§ Goal of the exercise: Return the full text on the Global Fund's TB grant to Nigeria word for word, with nothing changed.

§ Text:
The Institute of Human Virology Nigeria (IHVN) on Wednesday says the Global Funds has provided $29 million grant to help fight Tuberculosis (TB) in the country.
The Chief Executive Officer, IHVN, Patrick Dakum, said this in an interview with the News Agency of Nigeria (NAN) in Abuja. He said TB detection in the country still remains extremely poor.
Mr Dakum explained that Nigeria has the highest burden of TB in Africa and is the sixth highest globally.
“Every hour, it is estimated that 47 Nigerians develop active TB, of which seven of them are children and every hour, 18 Nigerians including women and children also die of TB.
“TB, a disease that is preventable and curable, has turned many children to orphans, taken many bread winners away with severe consequences on the economy of families and also on the economy of the nation.’’
The IHVN Boss said that the 29 million dollars covers supplies, resources needed for the private sector and incentives.
Mr Dakum said that lack of establishment of private clinics for free TB services has made the disease to increase.
“At the TB Centre, it is supposed to be free; therefore, for every TB case they detect, we have to give money to cover part of the overhead because there are no free private clinics.

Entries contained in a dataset
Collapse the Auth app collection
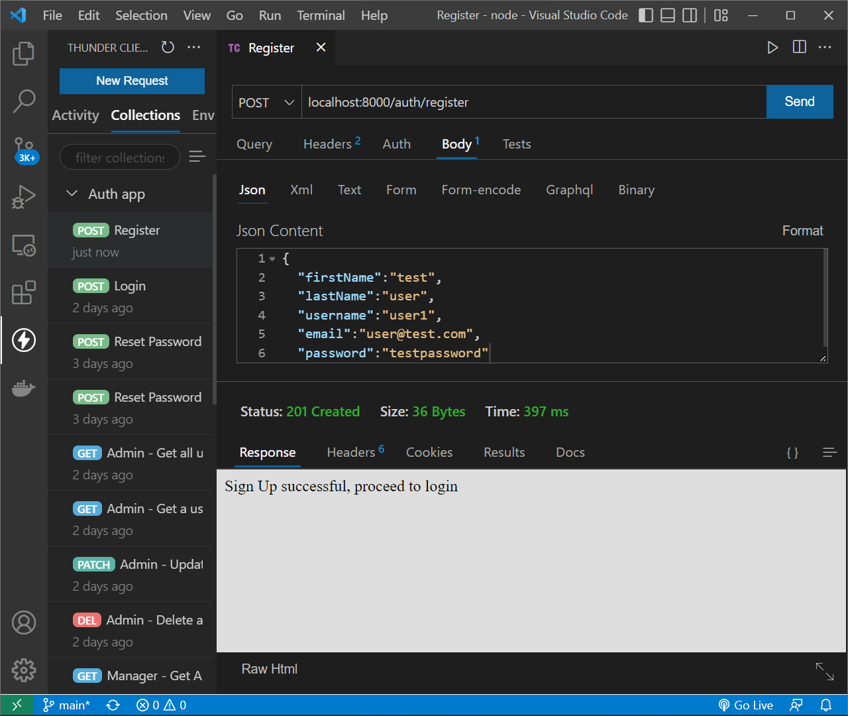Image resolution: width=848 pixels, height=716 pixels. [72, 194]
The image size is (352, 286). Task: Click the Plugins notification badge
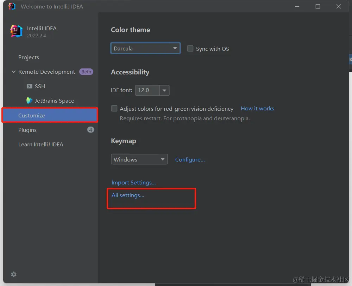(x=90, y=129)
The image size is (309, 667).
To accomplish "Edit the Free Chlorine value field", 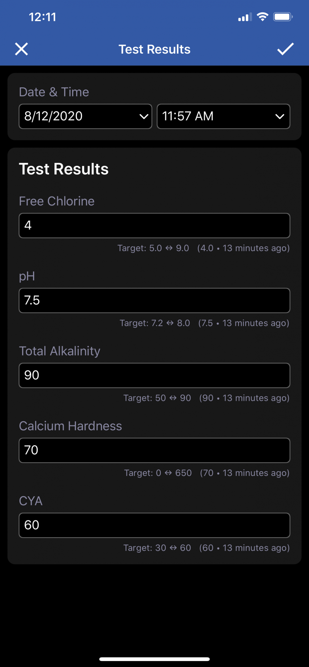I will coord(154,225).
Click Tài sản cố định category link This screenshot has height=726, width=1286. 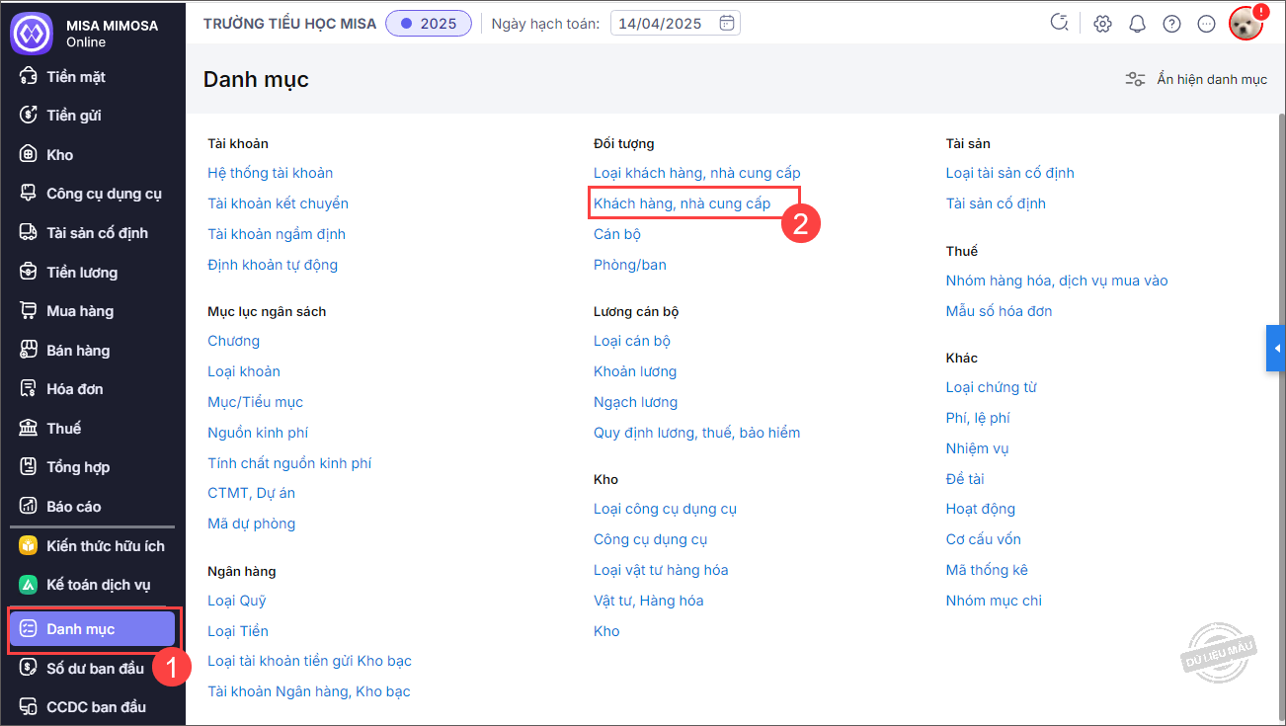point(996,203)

§ Answer area:
The Institute of Human Virology Nigeria (IHVN) on Wednesday says the Global Funds has provided $29 million grant to help fight Tuberculosis (TB) in the country.
The Chief Executive Officer, IHVN, Patrick Dakum, said this in an interview with the News Agency of Nigeria (NAN) in Abuja. He said TB detection in the country still remains extremely poor.
Mr Dakum explained that Nigeria has the highest burden of TB in Africa and is the sixth highest globally.
“Every hour, it is estimated that 47 Nigerians develop active TB, of which seven of them are children and every hour, 18 Nigerians including women and children also die of TB.
“TB, a disease that is preventable and curable, has turned many children to orphans, taken many bread winners away with severe consequences on the economy of families and also on the economy of the nation.’’
The IHVN Boss said that the 29 million dollars covers supplies, resources needed for the private sector and incentives.
Mr Dakum said that lack of establishment of private clinics for free TB services has made the disease to increase.
“At the TB Centre, it is supposed to be free; therefore, for every TB case they detect, we have to give money to cover part of the overhead because there are no free private clinics.